Una rete di diplomazia parallela fatta di consoli onorari e rappresentanti di paesi occupati qui e là dall’esercito russo, associazioni culturali o benefiche si è stesa sull’Italia, dalle grandi città alla provincia

Bandiera sovietica nell'auto-proclamata repubblica del Donetsk


Non di sole trattative all’ho­tel Metropol di Mosca vivono i rapporti fra la Lega di Matteo Salvini e la Russia dello zar Vladimir Putin. Una rete di diplomazia parallela fatta di strani ambasciatori, consoli onorari, rappresentanti di paesi occupati qui e là dall’esercito russo, associazioni culturali o benefiche si è stesa sull’Italia, dalle grandi città alla provincia, negli ultimi cinque anni.
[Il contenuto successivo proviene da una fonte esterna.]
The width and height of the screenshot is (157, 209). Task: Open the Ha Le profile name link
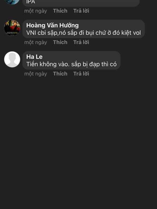[35, 57]
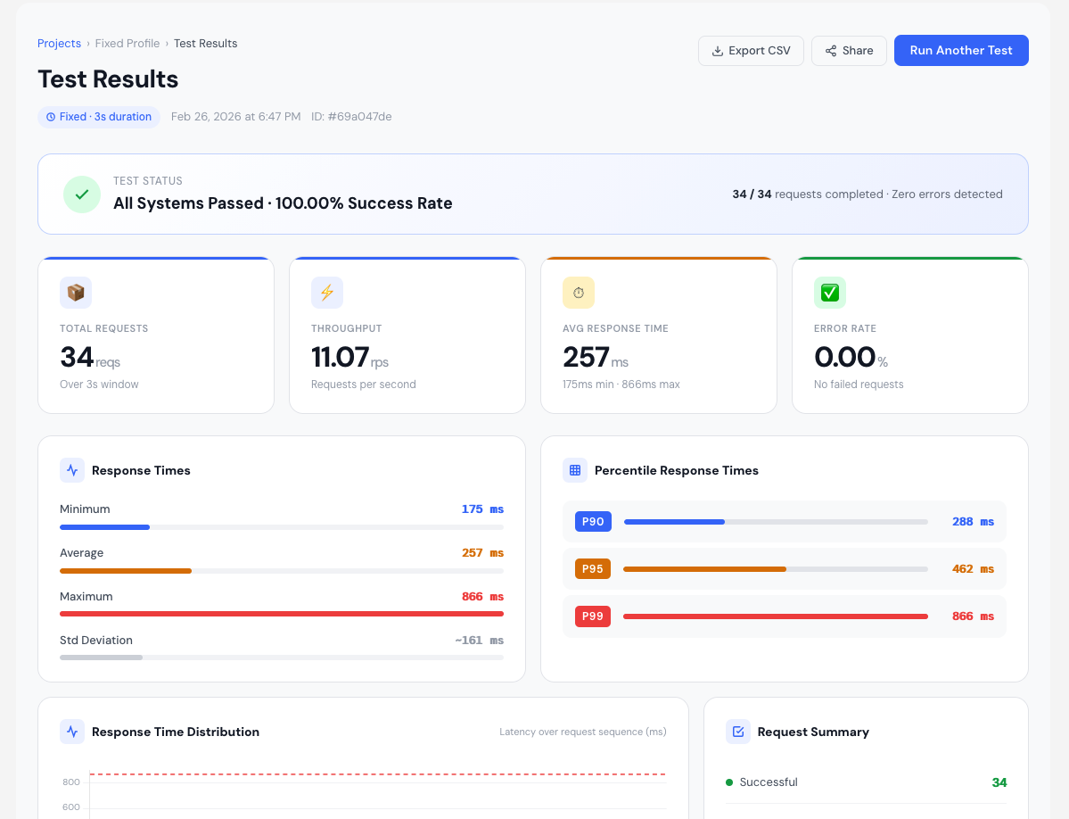Open the Projects breadcrumb link

pos(59,44)
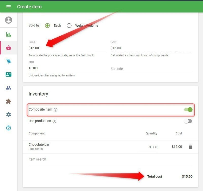Open the Reports bar chart icon
Screen dimensions: 203x191
(8, 35)
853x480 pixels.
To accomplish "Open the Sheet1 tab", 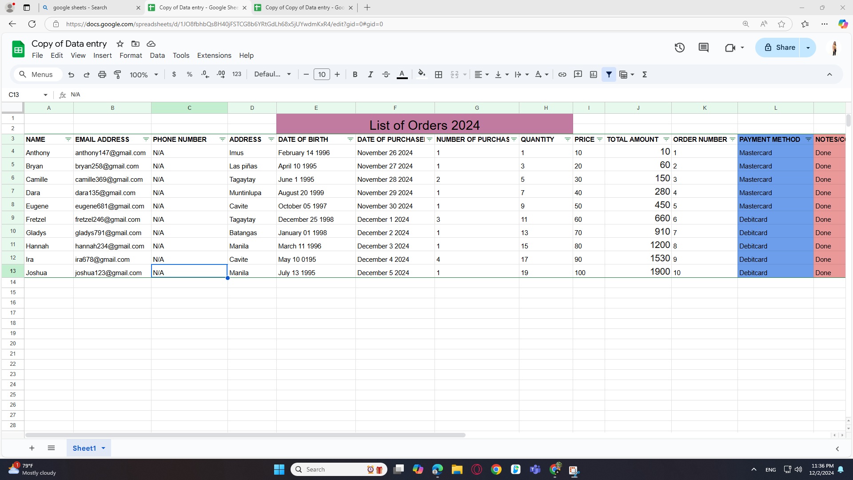I will click(84, 448).
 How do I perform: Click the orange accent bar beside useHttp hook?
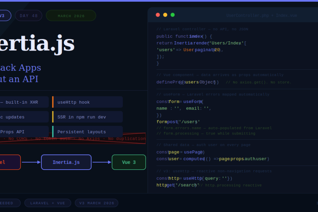tap(53, 102)
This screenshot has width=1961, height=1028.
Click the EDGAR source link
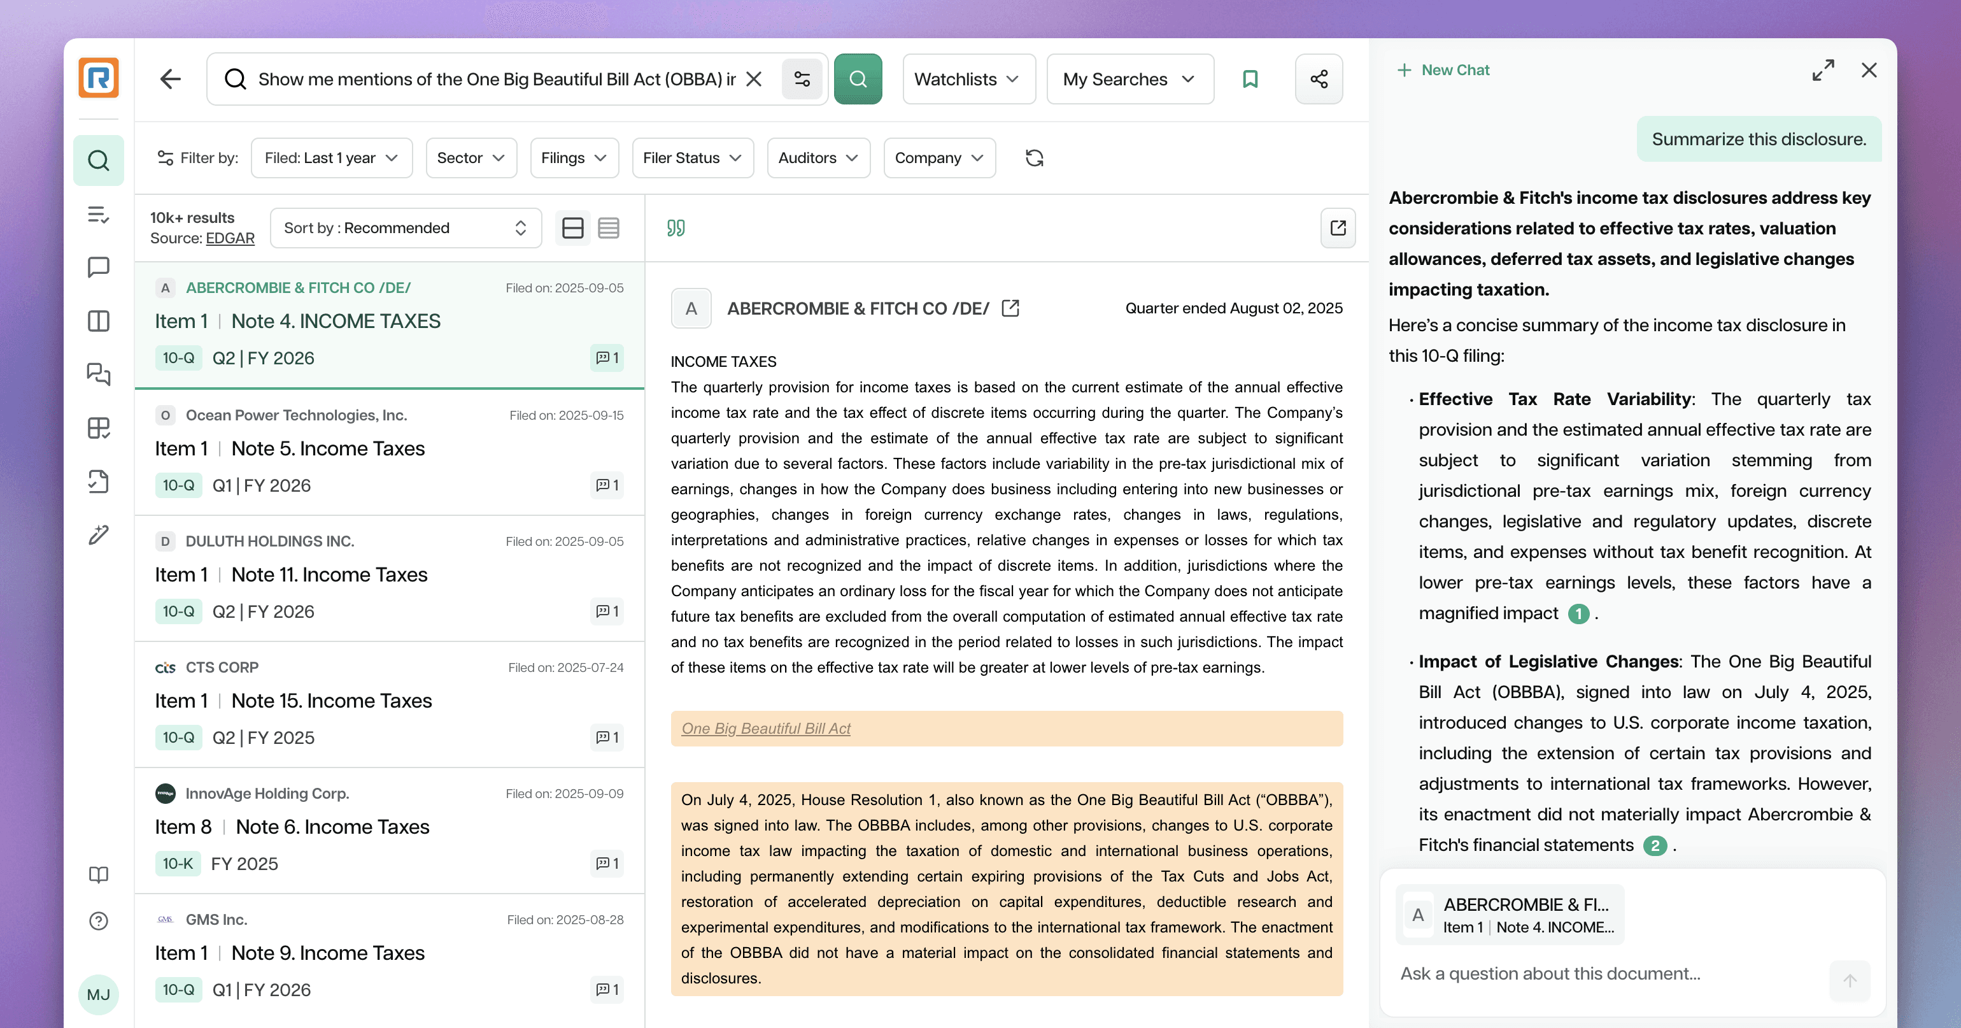coord(230,238)
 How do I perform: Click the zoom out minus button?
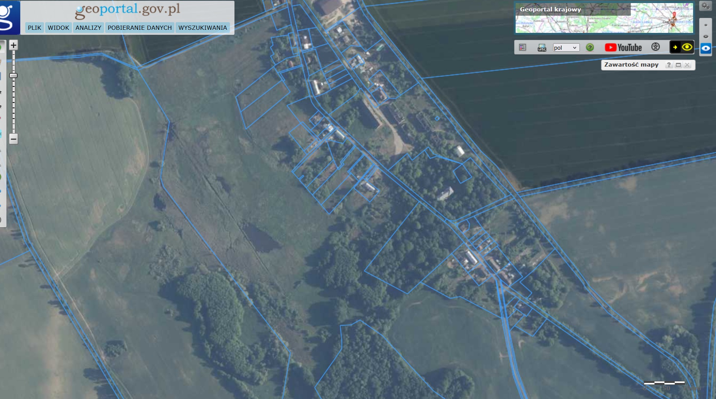click(x=13, y=139)
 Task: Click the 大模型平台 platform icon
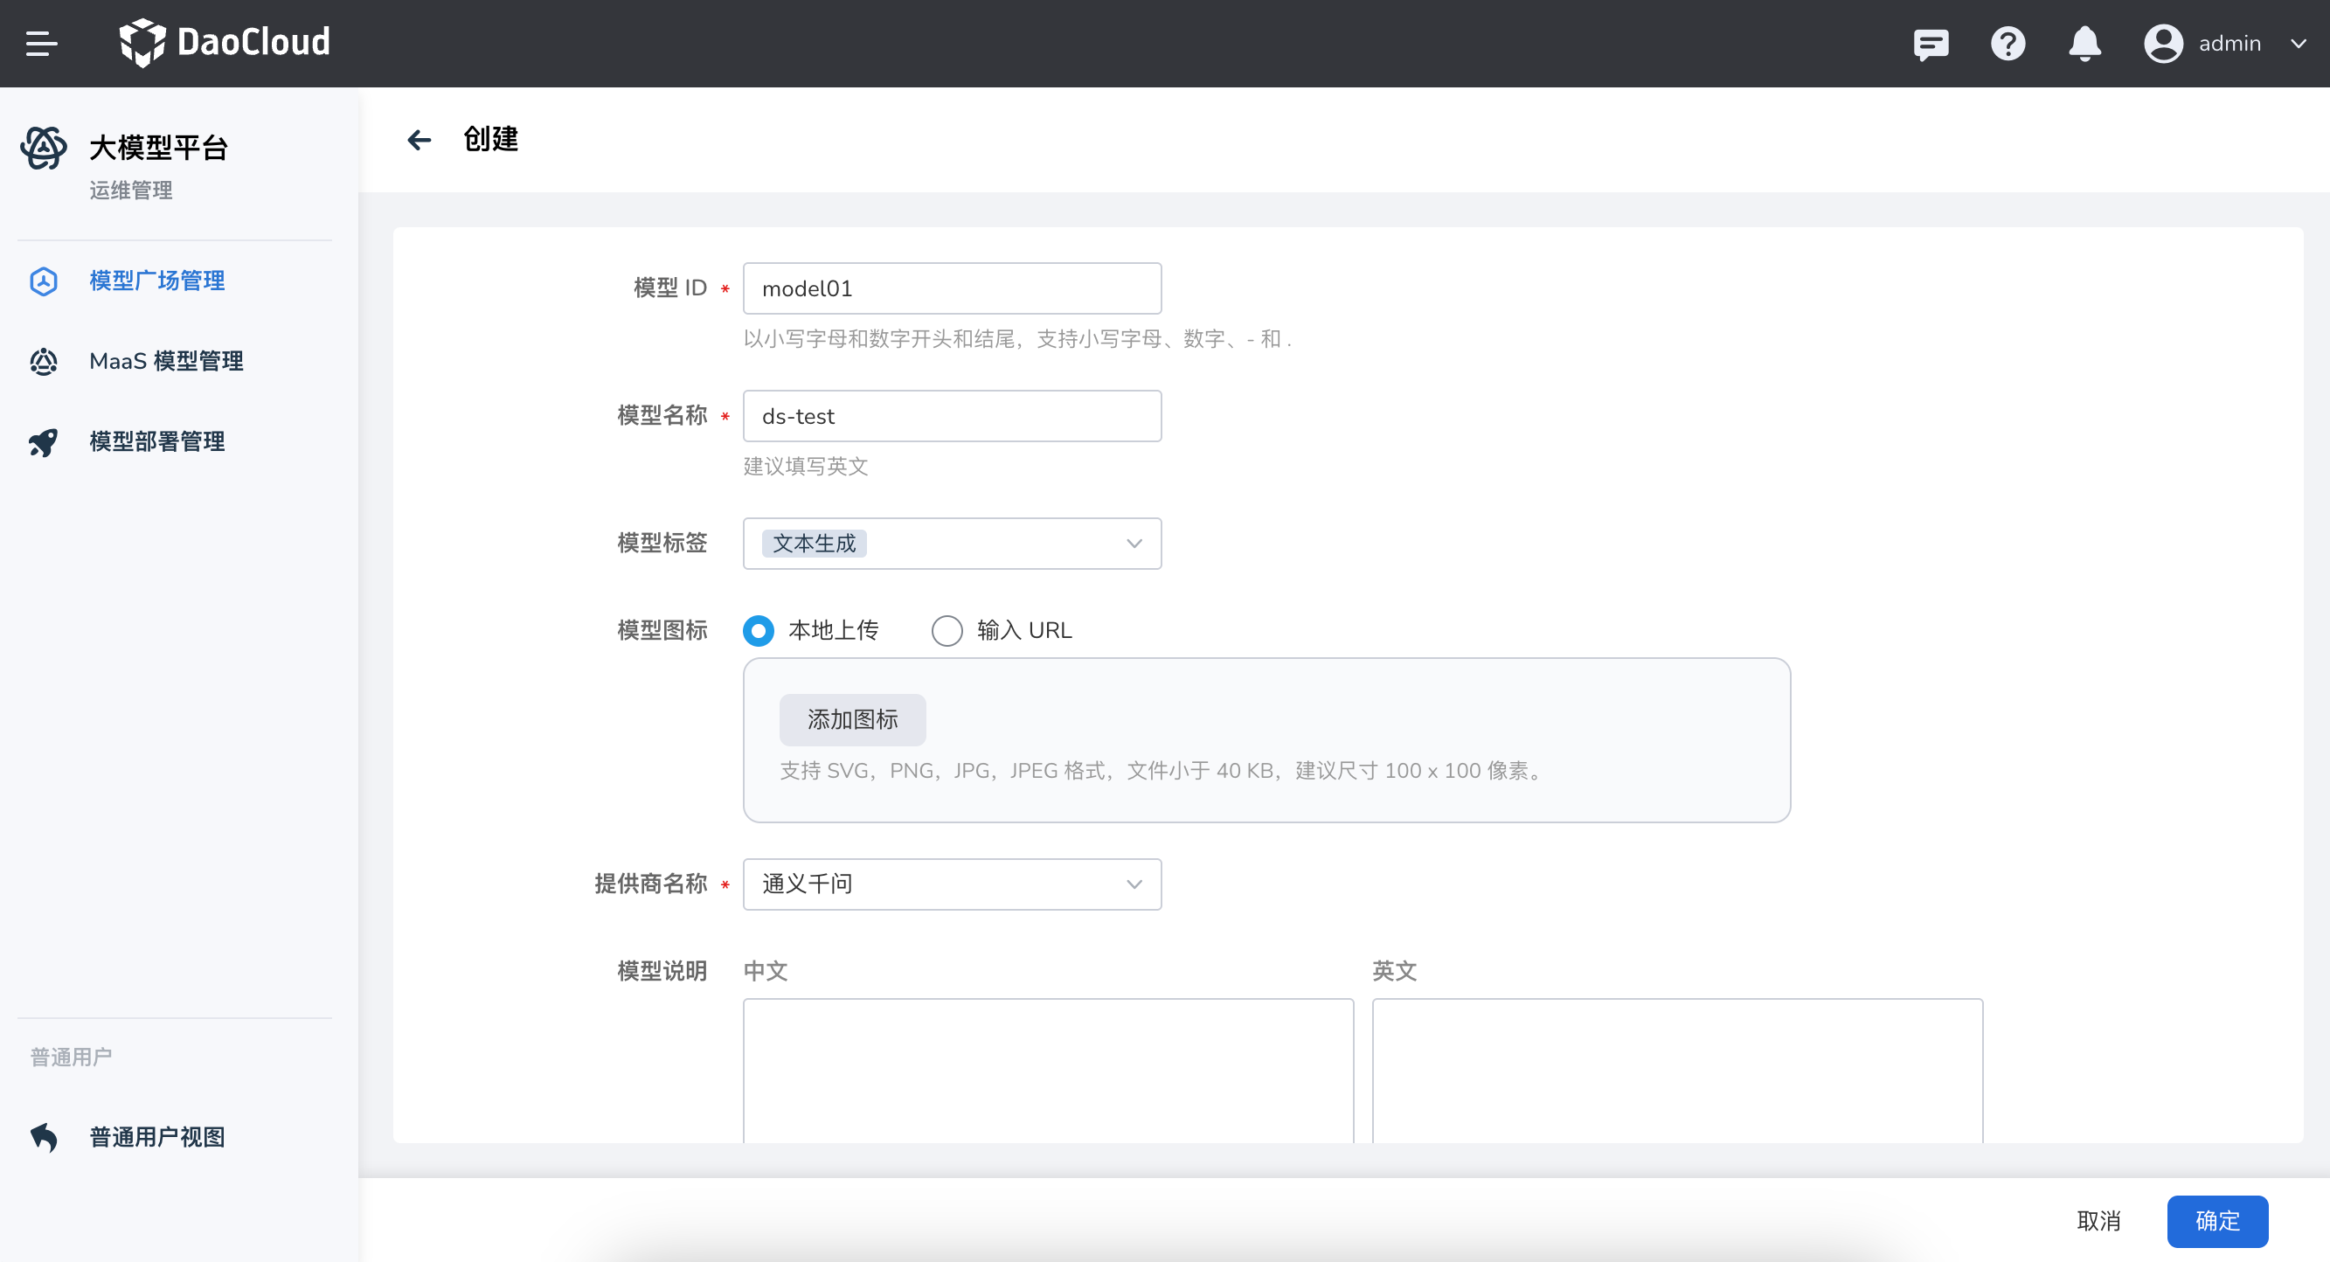coord(43,147)
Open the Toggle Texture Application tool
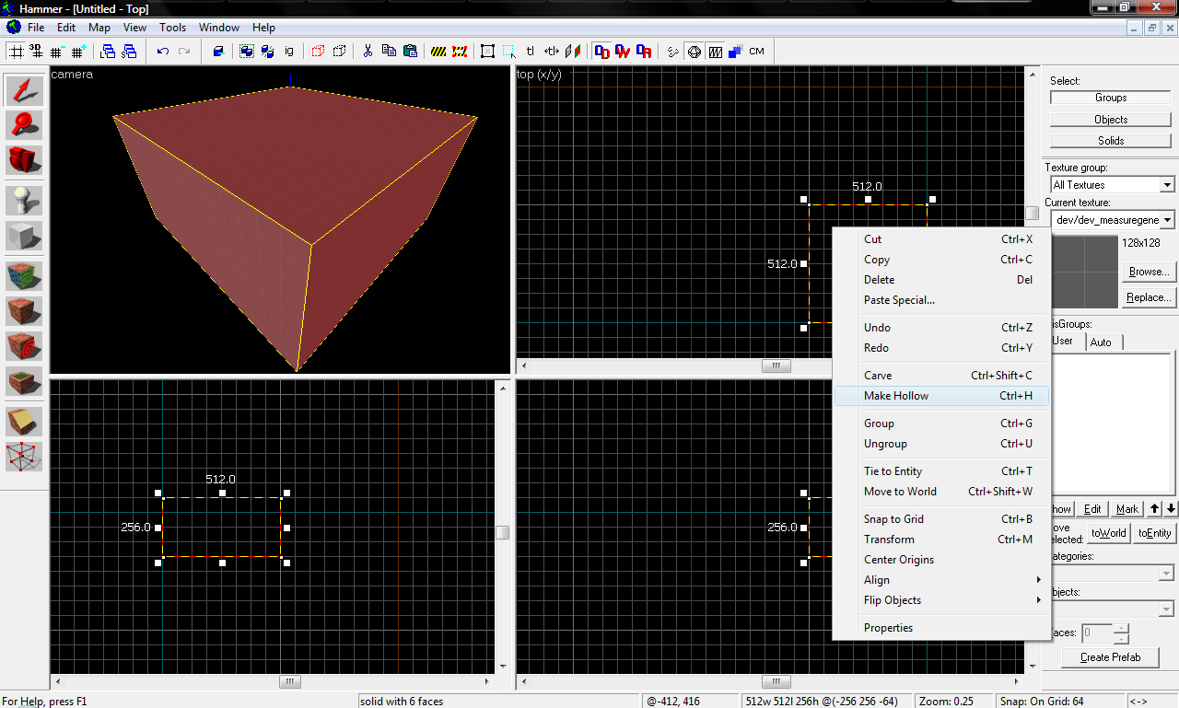Image resolution: width=1179 pixels, height=708 pixels. coord(25,276)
Per chi ha memoria del secolo scorso, è un’edizione riveduta e modernizzata del lavoro di intelligence sovietica in Occidente ai tempi della guerra fredda. Allora, però, la vecchia Italia-Urss, fondata nel 1946 da Rossana Rossanda e altri esponenti della sinistra marxista, faceva capo al Pci.

Oggi tra i riferimenti del mondo putiniano in Italia c’è solo un piccolo gruppo di nostalgici del Comintern, l’Internazionale rossa coordinata dal Pcus, e di bolscevichi irriducibili come Giulietto Chiesa. Il nuovo mondo filorusso è in maggioranza ancorato fra la destra salviniana e di Fratelli d’Italia e l’estrema destra che va da Forza Nuova ai gruppuscoli neonazisti, pronti a schierarsi con i miliziani del Donbass, come si è visto nel sequestro di armi da guerra in provincia di Pavia il 15 luglio.

Il caso
Quello strano ambasciatore riconosciuto solo dai leghisti
5/6/2019
Può sorprendere che il pugno chiuso e il saluto romano finiscano nella stessa fotografia o nello stesso selfie. Di sicuro nella base della nuova russofilia c’è molto poco Lenin e parecchio Alexander Dugin, l’ideologo che ha raccolto l’eredità della tradizione ottocentesca della Rus’, la Grande Madre Russia del cristianesimo ortodosso. La stessa tradizione che trasformò Fëdor Dostoevskij da sovversivo esiliato in Siberia in reazionario bigotto oggi affascina schiere di fascisti costretti a un doppio salto mortale per rimuovere il 2 maggio 1945, giorno in cui la bandiera con la falce e martello venne issata sul Reichstag di Berlino.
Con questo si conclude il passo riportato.